* Parts of the exercise *
A: Which two libraries does the forum thread on Guix and Docker say are already packaged on Guix?
B: Write the next part of the forum thread on Guix and Docker, picking up after its final post.

* Text excerpt *
────────────────

Articles like this are pointless. I get that guix and nix are neat, and I think that every single time something about one of them is posted, but I don't have the slightest clue how to use either one of them.
Do you want to convince people that something like guix is better than docker? Then take something that is currently distributed using docker and actually show how the guix approach is simpler.
i.e. I have a random app I recently worked on where the dockerfile was something like
ADD requirements.txt /app
RUN pip install -r requirements.txt
ADD . /app
RUN groupadd -r notifier && useradd --no-log-init -r -g notifier notifier
How do I actually take a random application like that and build a guix package of it?
Another project I work on is built on top of zeromq, and it would be great to use something like guix to define all the libsodium+zeromq+czmq+zyre dependancies and be able to spit out an 'ultimate container image' of all of that, but all this post shows me how to do is install an existing guile package.
With Guix you get full introspection of your entire package dependency graph, you can check and manipulate every aspect - and it is still simple and easy to work with. With GuixSD you get this same introspection and overview, but of your entire system. creating a container, vm or even a docker image is a simple '$ guix system <container|vm> config.scm' away. And your config.scm is as complex as you like it to.
The simplest way would be to package the app for guix and you could just run '$ guix environment <name-of-package>' and you would be dropped into an environment with all your dependencies and whatever else the application requires in your path ready for hacking, get your sources and editor and start working.
If you need a vm or similar though I'd translate your example above into a system config where:
- packages include python-2.7 and whatever is in requirements.txt (this may mean you have to package a few things, but again this is usually super easy)
- users and groups are added to the config, as they always are, no extra step necessary.
- exposing ports and networking is available as options for qemu script guix produces to launch the vm.
- CMD ./notify.py: create a "simple" service that can be autostarted by the system on boot.
- filesystem access is also handled by arguments to the qemu script.
As always though there are several paths to Rome, and these are just two of them.
Zeromq and libsodium are already packaged on guix, czmq and zyre looks like they would be simple to package, guix is really quite simple to work with, which I think is the reason so many of the users and devs are running it as our daily drivers, even though it is strictly beta (0.14. I think is the last release).
And pointless, come on - what does that even mean? Does it mean you don't value them? I was quite happy to read about a neat new thing I can use my favorite tool for.
> With Guix you get full introspection of your entire package dependency graph
Yes, I know all that. It's neat. I would like to learn more about it.
> The simplest way would be to package the app for guix
I was asking how to package the app for guix, and your response is the simplest way would be to package the app for guix...

────────────────

Entries from a dataset:
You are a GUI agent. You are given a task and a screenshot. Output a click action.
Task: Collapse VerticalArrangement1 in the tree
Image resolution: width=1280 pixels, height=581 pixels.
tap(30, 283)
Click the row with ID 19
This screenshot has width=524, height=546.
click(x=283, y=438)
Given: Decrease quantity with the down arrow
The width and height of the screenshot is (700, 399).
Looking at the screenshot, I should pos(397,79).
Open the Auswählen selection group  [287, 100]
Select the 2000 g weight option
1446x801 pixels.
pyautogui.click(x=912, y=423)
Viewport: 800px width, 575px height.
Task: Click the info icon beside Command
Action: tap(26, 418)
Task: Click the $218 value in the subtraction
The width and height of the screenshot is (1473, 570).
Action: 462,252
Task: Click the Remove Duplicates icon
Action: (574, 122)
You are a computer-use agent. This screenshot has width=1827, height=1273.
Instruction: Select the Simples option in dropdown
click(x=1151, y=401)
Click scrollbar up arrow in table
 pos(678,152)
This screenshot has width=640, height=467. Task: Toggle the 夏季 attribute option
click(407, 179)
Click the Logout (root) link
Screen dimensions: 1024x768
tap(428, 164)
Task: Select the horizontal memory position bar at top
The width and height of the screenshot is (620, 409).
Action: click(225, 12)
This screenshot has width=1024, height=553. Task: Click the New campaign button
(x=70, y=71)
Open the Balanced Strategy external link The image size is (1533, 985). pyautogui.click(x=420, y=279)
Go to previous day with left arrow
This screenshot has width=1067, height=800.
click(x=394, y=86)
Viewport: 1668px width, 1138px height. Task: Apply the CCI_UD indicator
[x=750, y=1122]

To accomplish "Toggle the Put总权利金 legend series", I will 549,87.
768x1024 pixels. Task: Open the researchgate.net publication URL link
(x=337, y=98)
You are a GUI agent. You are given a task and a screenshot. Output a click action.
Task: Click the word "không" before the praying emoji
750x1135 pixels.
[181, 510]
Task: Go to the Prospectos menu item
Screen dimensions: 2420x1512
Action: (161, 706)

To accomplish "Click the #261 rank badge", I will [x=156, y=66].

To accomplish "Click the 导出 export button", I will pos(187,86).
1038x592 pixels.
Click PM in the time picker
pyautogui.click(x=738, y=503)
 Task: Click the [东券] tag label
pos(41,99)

────────────────

* Results in order *
A: Zeromq and libsodium.

B:
> If you need a vm or soimilar though I'd translate your example above into a system config where: - packages include python-2.7 and whatever is in requirements.txt (this may mean you have to package a few things, but again this is usually super easy) - users and groups are added to the config, as they always are, no extra step necessary. - exposing ports and networking is available as options for qemu script guix produces to launch the vm. - CMD ./notify.py: create a "simple" service that can be autostarted by the system on boot. - filesystem access is also handled by arguments to the qemu script.
Yes, I'm sure it is super easy. How do I do it?
Do you know how to use the dockerfile I posted above? You run
docker build -t myapp .
docker run myapp
that's super easy. 9 lines and 2 commands. You can now add docker expert to your resume.
> Zeromq and libsodium are already packaged on guix, czmq and zyre looks like they would be simple to package,
Well, I was working on a fork of things, so I would have needed to install my forks.
> guix is really quite simple to work with
I'm sure it is!
> And pointless, come on - what does that even mean? Does it mean you don't value them? I was quite happy to read about a neat new thing I can use my favorite tool for.
You are correct, I don't really value posts saying how cool and easy something is and how much better it is than other solutions, when they don't actually present a complete solution someone can actually use.
I get that it is not other peoples job to teach me how to use something like guix, but do people not understand why things like Docker won?
Right, your dockerfile contains a requirements.txt with unknown complexity and number of packages, your app is without a name and does not have any links to code.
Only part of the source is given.